United States District Court, W.D. Pennsylvania

September 3, 2019

CHAD KAPOLKA AND BRETT TURRENTINE, Individually and on behalf of all Others Similarly Situated, Plaintiffs,
v.
ANCHOR DRILLING FLUIDS, USA, LLC and Q'MAX AMERICA, INC. Defendants.

          MEMORANDUM ORDER

          J. Nicholas Ranjan United States District Judge.
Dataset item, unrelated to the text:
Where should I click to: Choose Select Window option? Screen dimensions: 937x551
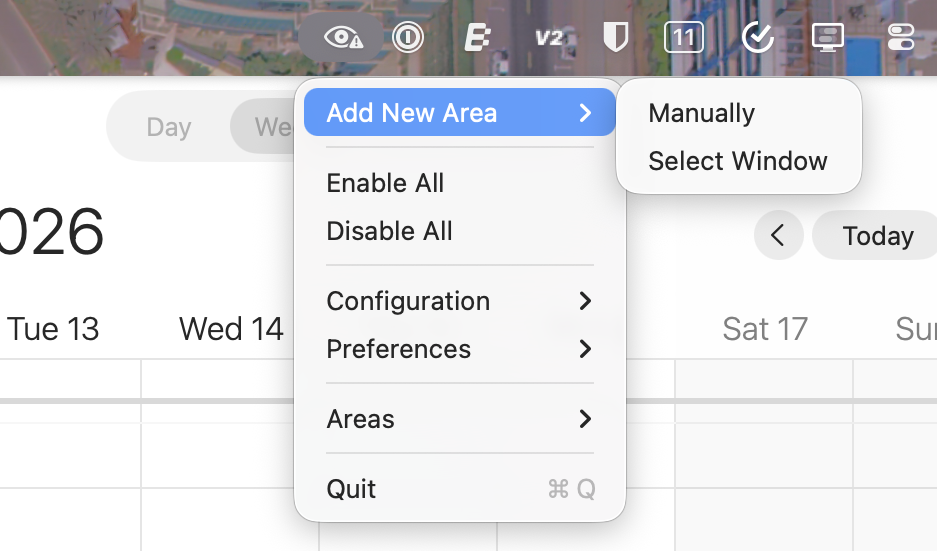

         Currently before the Court is Plaintiffs' “Unopposed Motion to Approve Confidential Collective Action Settlement.” [ECF 46]. In their motion, Plaintiffs request that the Court approve a settlement agreement resolving their claims under the Fair Labor Standards Act (“FLSA”). [ECF 46]. As the parties recognize, because of the strong public interest in the rights guaranteed by the FLSA, such claims may not be settled except through a compromise supervised by the Department of Labor pursuant to 29 U.S.C. § 216(c) or, as Plaintiffs seek to do here, by obtaining approval from a federal district court pursuant to 29 U.S.C. § 216(c).

         Before reassignment of this case, [1] Judge Peter J. Phipps granted the parties' joint motion requesting leave to file the petition for approval and proposed settlement agreement under seal. [ECF 44; ECF 45]. The parties' stated basis for filing under seal was to “comply with the terms of their agreement, ” which includes a provision requiring “that the terms of the settlement shall remain confidential.” [ECF 44]. Upon review, however, the Court is concerned that it may be unable to approve this confidential settlement agreement because of the “strong presumption in favor of keeping settlement agreements in FLSA wage-settlement cases unsealed and available for public view.” Cuttic v. Crozer-Chester Med. Ctr., 868 F.Supp.2d 464, 467 (E. D. Pa. 2012).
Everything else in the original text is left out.